Margin rules pose "legal, operational" challenges - CloudMargin

Margin rules pose "legal, operational" challenges - CloudMargin

More trading firms must over the coming years tackle the legal and operational challenges posed by the extension of margin rules designed to protect firms from the demise of a trading counterparty, a new report has warned.

Global regulators are extending each year for the next three years the scope of initial margin (IM) rules for non-cleared swaps trading firms so that all but the smallest will be bound by the rules by 2020.

This poses many legal and operational challenges for firms, according to a new paper by technology firm CloudMargin.

The report, entitled “Seven Considerations about Initial Margin”, details practical issues for firms that fall broadly into two categories: legal issues around documentation; and operational challenges around the implementation of a compliant margin model.

The study suggested the sheer number of bilateral trading relationships that need to be re-papered across the industry could be in “the tens or hundreds of thousands” as the scope of the IM requirements is extended over the next three years.

The report said: “The quantity of legal documents required for each bilateral relationship will stretch your legal team.”

CloudMargin added: “Calculating initial margin needs two approvals: for the model itself; and for the implementation of the model. This means you have to have implemented your chosen model, tested it and received regulatory approval to use it before your compliance date.”

Firms coming into scope will also have to open accounts with custodians or tri-party agents to ring-fence assets put-up as initial margin calls and change their internal processes to handle the allocation and receipt of assets being used as margin.

The threshold for compliance will be reduced to €1.5 trillion (£1.3 trillion) of notional outstanding in September this year and then dropped to €750 billion in September next year and €8 billion in September 2020.
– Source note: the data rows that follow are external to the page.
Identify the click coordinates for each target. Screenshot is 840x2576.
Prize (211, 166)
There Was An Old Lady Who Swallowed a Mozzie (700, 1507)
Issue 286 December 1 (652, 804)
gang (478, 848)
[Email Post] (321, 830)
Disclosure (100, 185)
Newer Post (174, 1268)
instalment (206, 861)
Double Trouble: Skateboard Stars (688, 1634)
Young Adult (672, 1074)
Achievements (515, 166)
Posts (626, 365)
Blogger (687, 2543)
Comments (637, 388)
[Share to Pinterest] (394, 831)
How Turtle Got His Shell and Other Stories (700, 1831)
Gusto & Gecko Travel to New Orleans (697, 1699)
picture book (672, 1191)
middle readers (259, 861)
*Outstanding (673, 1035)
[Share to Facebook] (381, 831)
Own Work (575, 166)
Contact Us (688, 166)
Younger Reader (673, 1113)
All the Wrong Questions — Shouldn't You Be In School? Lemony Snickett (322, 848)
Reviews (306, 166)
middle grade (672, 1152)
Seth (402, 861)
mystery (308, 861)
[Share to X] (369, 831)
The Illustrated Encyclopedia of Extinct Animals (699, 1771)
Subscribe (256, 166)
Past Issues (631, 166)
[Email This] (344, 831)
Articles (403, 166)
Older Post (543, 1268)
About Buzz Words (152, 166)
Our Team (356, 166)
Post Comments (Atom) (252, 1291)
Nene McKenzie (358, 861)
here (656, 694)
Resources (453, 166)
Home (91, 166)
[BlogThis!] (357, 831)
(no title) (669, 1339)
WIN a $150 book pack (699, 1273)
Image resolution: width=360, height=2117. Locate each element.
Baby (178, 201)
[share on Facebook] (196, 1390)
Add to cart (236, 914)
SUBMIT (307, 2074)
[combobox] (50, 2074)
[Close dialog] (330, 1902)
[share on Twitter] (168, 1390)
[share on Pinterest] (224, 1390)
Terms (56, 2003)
CloudMargin continued: “In September 2018 for Phase three, any firm becoming in scope will not only have to implement the regulations for itself but also start exchanging IM with all firms in Phases one, two and three. Similarly, as new firms become in scope in September 2019 and 2020, your organisation or fund must be prepared to begin exchanging IM with the new entities in Phases four and five also.”

CloudMargin, a London-based margin tech firm, concluded by warning firms that they should start their preparations for the new rules sooner rather than later.

The paper said: “Don’t get caught unprepared by the rush for compliance, given the thousands of documents to be executed and the need for regulatory approval. Starting early affords you the greatest chance of achieving an optimal operational and commercial outcome.”

CloudMargin closed in April a $10 million round of funding round led by new investors IHS Markit and the venture capital arm of US holding company Leucadia.

CloudMargin chief executive officer Steve Husk said at the time: “As CloudMargin remains the only native cloud-based offering in the space, we are ever-focused on improving the platform continuously while leveraging its accessibility, pricing flexibility and community that can be harnessed only with cloud technology.”